# [TEXTE FOURNI]
__________________________________________________

II. UN RECOURS ENCORE TRÈS INÉGAL ET EN ORDRE DISPERSÉ
A. UN RECOURS IMPORTANT CHEZ LES JEUNES, DES PRATIQUES TRÈS HÉTÉROGÈNES CHEZ LES ENSEIGNANTS
Si les applications potentielles de l'IA dans l'éducation sont nombreuses, le recours à ces outils innovants reste très inégal. Il est largement engagé chez les jeunes, mais globalement faible chez les enseignants, dont l'acculturation se fait encore en ordre dispersé.
Les informations dont disposent les services ministériels ne permettent pas de disposer d'un recensement exhaustif des usages de l'IA par les enseignants et les élèves. Cependant, les témoignages recueillis et les renseignements collectés dans diverses enquêtes convergent : marqué par un certain fossé générationnel, l'usage de l'IA est déjà massif chez les plus jeunes et il n'en est qu'à ses balbutiements dans les pratiques enseignantes.

__________________________________________________

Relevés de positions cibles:
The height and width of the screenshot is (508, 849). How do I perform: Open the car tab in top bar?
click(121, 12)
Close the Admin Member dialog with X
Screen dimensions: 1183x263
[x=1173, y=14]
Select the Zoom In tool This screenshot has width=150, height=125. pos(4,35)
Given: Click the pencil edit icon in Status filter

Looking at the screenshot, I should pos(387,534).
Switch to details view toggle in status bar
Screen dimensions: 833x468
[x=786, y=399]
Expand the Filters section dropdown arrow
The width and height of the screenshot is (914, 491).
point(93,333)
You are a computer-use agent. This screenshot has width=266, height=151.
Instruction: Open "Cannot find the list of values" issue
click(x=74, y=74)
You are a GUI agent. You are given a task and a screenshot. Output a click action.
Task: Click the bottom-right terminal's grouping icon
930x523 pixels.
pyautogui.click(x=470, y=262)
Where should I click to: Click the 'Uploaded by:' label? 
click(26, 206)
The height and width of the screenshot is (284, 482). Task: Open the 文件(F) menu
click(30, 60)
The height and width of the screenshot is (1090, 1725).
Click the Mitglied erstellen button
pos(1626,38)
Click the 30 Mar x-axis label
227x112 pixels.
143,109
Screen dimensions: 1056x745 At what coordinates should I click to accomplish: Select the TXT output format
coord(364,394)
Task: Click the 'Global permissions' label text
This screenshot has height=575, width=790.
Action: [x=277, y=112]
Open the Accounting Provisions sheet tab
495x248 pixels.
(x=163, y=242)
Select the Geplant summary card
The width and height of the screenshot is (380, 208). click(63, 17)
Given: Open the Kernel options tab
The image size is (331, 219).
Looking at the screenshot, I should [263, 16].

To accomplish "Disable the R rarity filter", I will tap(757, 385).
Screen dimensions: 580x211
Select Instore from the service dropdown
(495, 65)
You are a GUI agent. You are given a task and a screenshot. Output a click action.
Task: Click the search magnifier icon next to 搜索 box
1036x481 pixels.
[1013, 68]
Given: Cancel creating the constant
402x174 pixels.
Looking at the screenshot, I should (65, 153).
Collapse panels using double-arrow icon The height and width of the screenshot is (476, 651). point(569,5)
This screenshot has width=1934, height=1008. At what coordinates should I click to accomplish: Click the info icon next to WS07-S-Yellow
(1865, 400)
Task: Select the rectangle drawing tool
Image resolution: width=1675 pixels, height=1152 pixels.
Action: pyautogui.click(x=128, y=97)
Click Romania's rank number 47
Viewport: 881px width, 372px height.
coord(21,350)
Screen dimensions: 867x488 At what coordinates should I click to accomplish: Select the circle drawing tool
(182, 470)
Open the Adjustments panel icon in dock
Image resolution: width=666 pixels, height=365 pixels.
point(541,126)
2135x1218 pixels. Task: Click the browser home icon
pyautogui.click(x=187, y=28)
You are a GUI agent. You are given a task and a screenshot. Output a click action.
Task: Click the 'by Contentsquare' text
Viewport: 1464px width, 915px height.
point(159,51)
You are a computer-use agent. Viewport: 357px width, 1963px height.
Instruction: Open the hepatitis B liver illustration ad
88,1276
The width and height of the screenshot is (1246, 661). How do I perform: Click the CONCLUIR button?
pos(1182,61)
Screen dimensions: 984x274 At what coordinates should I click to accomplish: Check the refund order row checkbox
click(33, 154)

__________________________________________________

# [SÉRIE D'EXERCICES]
• a. Selon le texte sur le recours à l'IA dans l'éducation, que ne permettent pas les informations dont disposent les services ministériels ?
• b. Poursuivez le texte sur le recours à l'IA dans l'éducation après sa dernière phrase.

# [PROBLÈMES RÉSOLUS]
• a. Elles ne permettent pas de disposer d'un recensement exhaustif des usages de l'IA par les enseignants et les élèves.

• b.
Sans surprise en effet, la prévalence de l'IA générative dans les habitudes des jeunes générations enregistre un niveau élevé : un sondage réalisé auprès de lycéens scolarisés en région Nouvelle-Aquitaine révèle ainsi que plus de 90 % des élèves de seconde l'avaient déjà utilisé pour s'aider à faire leurs devoirs14(*).
L'enquête effectuée par l'agence Heaven en juin 202415(*) indique également que 85 % des jeunes âgés de 18 à 21 ans avaient utilisé l'IA générative au cours des six mois précédant l'enquête, l'usage étant qualifié d'également « bien avancé » chez les 13-14 ans.
Utilisation des outils d'IA générative chez les jeunes de 18 à 21 ans
Source : Heaven, 499 répondants de 18 à 21 ans, juin 2024
83 % des jeunes interrogés ont recours aux outils d'IA générative dans le cadre de leur scolarité ou de leurs études. Près de la moitié des utilisateurs y auraient recours pour la révision de leurs cours16(*).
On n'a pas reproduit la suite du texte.